# SOURCE EXCERPT
- Born: 6 April 1971 (age 55) Srinagar, Jammu and Kashmir, India
- Occupations: Actor; film producer;
- Years active: 1999–present
- Spouse: Ambika Suri ​(m. 2001)​

= Sanjay Suri =

Indian actor, producer (b. 1971)

Sanjay Suri (born 6 April 1971) is an Indian actor and film producer. He had a supporting role in Pyaar Mein Kabhi Kabhi (1999), acted in Jhankaar Beats, and co-produced and acted in I Am.

==Personal life==
Sanjay Suri was born on 6 April 1971 in Srinagar, in the state of Jammu and Kashmir in an affluent business family of Khatri background. He left Srinagar at the age of 19 during the forced displacement of Kashmiri Hindus when his father was killed by terrorists and his family relocated to Delhi. Suri and his wife Ambika have two children.

# DATA FOR PROCESSING
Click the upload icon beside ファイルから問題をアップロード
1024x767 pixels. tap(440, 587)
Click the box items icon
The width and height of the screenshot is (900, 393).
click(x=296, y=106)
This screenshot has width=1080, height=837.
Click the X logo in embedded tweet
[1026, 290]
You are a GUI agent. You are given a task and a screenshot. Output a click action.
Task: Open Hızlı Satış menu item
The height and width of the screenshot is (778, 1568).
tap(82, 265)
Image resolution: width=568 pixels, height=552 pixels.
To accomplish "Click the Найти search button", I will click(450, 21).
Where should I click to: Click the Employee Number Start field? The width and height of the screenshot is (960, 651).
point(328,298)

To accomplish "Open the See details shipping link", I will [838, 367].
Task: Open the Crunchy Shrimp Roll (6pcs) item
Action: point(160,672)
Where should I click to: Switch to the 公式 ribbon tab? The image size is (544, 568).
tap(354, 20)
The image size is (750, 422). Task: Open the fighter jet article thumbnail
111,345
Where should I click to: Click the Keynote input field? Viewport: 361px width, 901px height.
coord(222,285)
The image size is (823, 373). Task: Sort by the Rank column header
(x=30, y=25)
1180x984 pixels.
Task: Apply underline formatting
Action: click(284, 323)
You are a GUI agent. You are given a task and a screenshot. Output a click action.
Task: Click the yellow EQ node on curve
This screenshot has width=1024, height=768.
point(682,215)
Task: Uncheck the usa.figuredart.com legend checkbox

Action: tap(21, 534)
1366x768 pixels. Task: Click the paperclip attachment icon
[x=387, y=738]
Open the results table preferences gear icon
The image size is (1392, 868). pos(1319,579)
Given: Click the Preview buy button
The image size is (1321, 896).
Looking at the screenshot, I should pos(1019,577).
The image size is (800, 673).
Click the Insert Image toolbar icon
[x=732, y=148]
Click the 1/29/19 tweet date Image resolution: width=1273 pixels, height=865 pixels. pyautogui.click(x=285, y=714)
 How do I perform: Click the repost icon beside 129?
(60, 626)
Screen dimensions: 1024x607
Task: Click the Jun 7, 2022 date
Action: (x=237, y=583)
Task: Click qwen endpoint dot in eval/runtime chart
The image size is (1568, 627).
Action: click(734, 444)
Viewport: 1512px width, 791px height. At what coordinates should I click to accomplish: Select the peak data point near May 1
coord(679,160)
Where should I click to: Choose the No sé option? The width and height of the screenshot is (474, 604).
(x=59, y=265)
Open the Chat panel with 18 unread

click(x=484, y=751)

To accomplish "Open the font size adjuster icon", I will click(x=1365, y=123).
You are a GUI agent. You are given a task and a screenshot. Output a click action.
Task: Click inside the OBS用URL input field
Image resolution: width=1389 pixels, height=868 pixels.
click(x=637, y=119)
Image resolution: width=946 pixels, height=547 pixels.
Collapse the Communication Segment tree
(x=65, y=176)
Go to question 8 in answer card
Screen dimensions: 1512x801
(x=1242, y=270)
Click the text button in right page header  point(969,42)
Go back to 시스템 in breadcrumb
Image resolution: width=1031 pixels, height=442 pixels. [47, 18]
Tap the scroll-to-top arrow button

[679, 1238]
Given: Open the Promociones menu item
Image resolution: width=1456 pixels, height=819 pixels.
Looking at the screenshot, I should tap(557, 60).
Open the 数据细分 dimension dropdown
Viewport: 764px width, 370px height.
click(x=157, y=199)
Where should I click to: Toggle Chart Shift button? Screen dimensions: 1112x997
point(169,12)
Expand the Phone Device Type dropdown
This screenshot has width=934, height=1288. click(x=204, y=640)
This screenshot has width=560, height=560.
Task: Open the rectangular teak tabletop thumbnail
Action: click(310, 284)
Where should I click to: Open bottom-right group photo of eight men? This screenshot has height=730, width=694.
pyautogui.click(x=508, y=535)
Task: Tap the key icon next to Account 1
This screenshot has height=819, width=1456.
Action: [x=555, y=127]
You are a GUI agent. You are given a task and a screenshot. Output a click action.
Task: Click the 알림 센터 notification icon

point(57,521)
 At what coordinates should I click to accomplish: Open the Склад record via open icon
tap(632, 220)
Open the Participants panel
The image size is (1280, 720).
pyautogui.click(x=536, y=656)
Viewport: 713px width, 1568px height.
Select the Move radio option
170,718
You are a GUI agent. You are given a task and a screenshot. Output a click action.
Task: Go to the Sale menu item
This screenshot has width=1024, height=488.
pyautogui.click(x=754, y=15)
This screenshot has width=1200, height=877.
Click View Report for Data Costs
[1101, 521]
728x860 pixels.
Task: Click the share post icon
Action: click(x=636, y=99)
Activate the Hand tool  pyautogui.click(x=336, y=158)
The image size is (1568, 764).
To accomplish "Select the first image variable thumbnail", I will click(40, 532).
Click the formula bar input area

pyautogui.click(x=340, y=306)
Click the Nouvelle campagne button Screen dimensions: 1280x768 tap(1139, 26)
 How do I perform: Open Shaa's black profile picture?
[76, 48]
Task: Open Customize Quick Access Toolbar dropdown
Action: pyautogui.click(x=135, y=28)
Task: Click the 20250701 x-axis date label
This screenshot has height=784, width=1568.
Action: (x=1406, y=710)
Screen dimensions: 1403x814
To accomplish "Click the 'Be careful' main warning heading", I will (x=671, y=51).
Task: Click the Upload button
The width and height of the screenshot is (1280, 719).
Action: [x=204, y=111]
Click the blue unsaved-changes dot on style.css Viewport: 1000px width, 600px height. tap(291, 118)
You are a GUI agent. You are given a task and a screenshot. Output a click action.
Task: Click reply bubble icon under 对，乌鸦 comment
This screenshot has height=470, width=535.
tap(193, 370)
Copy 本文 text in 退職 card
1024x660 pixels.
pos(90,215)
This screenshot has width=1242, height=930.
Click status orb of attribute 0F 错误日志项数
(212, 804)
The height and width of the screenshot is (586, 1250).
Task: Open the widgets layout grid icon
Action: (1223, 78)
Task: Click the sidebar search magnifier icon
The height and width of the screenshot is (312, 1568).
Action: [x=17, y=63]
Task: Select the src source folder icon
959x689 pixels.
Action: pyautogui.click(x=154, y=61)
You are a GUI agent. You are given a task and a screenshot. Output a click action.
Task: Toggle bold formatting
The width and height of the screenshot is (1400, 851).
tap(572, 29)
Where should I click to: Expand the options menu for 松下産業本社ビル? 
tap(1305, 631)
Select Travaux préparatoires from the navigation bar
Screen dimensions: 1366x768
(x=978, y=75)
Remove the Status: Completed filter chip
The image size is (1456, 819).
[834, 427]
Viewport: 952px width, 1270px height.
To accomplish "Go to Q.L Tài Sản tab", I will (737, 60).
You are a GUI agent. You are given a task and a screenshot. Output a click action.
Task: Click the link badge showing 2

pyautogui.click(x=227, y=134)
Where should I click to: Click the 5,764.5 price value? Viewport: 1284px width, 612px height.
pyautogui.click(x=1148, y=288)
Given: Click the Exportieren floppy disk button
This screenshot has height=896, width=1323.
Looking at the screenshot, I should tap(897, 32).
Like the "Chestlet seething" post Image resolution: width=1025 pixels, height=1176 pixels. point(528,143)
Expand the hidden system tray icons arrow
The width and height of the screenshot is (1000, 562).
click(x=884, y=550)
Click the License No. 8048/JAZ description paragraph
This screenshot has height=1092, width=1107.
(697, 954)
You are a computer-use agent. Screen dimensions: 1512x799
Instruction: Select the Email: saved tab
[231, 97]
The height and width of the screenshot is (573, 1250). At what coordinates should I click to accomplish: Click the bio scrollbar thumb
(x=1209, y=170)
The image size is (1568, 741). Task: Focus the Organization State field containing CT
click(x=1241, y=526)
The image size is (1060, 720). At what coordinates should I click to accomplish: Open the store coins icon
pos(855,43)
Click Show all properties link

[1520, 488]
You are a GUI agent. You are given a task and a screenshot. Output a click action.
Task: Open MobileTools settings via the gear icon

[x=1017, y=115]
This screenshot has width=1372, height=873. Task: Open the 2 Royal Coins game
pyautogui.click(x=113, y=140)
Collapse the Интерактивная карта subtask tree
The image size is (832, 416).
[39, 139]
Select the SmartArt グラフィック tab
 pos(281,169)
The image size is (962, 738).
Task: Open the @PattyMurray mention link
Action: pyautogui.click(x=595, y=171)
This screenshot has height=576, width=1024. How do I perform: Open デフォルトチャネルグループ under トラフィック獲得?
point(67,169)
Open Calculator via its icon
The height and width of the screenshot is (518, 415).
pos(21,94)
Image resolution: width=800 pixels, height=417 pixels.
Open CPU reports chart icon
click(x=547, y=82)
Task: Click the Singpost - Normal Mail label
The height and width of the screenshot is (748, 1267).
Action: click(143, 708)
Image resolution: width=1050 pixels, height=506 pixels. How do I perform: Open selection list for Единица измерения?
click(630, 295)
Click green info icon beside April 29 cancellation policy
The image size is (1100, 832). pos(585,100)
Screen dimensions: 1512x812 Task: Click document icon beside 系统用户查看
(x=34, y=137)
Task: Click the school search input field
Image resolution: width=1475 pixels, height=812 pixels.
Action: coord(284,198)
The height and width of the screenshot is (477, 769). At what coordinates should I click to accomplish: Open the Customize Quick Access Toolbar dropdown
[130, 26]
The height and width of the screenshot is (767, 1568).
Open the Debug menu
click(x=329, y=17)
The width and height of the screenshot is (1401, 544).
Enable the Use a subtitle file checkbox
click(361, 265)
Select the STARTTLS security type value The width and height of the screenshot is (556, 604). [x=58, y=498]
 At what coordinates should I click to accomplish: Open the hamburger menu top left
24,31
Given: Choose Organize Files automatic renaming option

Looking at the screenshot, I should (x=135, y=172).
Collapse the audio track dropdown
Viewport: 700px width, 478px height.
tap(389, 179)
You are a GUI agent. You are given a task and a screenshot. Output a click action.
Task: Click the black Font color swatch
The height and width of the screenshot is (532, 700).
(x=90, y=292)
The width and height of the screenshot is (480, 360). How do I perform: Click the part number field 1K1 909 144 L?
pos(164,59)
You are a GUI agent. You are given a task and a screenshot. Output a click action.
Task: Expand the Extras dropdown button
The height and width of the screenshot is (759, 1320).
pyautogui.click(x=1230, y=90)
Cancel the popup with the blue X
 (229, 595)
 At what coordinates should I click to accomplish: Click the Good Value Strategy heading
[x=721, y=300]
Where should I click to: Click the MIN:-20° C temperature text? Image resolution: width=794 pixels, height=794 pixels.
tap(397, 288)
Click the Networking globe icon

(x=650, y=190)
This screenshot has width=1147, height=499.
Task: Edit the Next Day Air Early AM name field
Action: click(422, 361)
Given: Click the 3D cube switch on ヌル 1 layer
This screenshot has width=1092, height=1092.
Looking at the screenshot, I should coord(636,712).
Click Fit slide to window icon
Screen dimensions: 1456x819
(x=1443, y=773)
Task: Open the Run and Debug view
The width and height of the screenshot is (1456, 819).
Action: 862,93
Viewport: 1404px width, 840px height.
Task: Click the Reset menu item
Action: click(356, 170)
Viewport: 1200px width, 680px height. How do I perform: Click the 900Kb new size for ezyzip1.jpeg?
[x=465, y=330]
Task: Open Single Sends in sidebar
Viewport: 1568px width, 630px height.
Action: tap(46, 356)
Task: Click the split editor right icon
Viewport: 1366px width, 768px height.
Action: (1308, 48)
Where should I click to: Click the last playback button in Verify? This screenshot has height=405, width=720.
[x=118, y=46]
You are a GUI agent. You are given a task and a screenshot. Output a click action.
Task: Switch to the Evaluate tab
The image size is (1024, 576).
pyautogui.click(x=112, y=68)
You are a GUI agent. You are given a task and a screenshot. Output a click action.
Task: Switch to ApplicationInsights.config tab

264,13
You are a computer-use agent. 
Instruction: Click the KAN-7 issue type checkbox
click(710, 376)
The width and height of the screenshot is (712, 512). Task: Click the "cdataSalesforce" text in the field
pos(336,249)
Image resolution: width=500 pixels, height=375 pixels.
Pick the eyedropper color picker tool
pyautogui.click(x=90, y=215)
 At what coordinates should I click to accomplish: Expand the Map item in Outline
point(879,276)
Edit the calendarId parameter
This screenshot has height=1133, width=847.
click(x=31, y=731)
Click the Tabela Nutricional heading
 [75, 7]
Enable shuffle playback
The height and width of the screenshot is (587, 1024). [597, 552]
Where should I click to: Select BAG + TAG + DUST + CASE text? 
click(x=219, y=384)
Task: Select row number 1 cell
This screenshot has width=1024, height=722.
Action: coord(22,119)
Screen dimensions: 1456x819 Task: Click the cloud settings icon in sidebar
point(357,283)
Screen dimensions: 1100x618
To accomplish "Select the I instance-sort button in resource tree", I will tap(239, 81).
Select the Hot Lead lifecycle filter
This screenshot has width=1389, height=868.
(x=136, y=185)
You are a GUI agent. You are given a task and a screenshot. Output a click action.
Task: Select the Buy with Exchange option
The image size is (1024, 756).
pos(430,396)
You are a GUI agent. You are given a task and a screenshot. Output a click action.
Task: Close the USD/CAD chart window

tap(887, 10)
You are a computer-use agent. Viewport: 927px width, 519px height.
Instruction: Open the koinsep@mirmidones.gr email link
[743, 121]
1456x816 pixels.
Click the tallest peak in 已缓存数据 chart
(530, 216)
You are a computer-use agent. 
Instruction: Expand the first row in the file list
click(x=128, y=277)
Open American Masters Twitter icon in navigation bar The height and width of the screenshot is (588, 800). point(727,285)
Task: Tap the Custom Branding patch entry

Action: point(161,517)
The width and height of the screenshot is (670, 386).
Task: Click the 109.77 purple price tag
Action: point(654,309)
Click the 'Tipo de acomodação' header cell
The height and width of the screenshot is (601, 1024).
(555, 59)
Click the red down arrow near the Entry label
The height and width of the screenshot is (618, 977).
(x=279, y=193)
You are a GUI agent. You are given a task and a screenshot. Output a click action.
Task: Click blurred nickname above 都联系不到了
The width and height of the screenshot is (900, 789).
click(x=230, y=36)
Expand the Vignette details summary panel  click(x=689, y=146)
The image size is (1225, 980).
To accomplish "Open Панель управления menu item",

# EXERCISE TASKS
1. Write out the Sanjay Suri text word for word, everything from "- Born: 6 April" down to "have two children.".
2. Arrange only the lines of the records from the one containing "The image size is (823, 373)." down to the one containing "Action: tap(21, 534)" as a numbered list, and leave out any blank lines.
The Sanjay Suri text and the records have no connection to each other.

# EXPECTED RESULTS
1.
- Born: 6 April 1971 (age 55) Srinagar, Jammu and Kashmir, India
- Occupations: Actor; film producer;
- Years active: 1999–present
- Spouse: Ambika Suri ​(m. 2001)​

= Sanjay Suri =

Indian actor, producer (b. 1971)

Sanjay Suri (born 6 April 1971) is an Indian actor and film producer. He had a supporting role in Pyaar Mein Kabhi Kabhi (1999), acted in Jhankaar Beats, and co-produced and acted in I Am.

==Personal life==
Sanjay Suri was born on 6 April 1971 in Srinagar, in the state of Jammu and Kashmir in an affluent business family of Khatri background. He left Srinagar at the age of 19 during the forced displacement of Kashmiri Hindus when his father was killed by terrorists and his family relocated to Delhi. Suri and his wife Ambika have two children.

2.
1. The image size is (823, 373). Task: Sort by the Rank column header
2. (x=30, y=25)
3. 1180x984 pixels.
4. Task: Apply underline formatting
5. Action: click(284, 323)
6. You are a GUI agent. You are given a task and a screenshot. Output a click action.
7. Task: Click the yellow EQ node on curve
8. This screenshot has width=1024, height=768.
9. point(682,215)
10. Task: Uncheck the usa.figuredart.com legend checkbox
11. Action: tap(21, 534)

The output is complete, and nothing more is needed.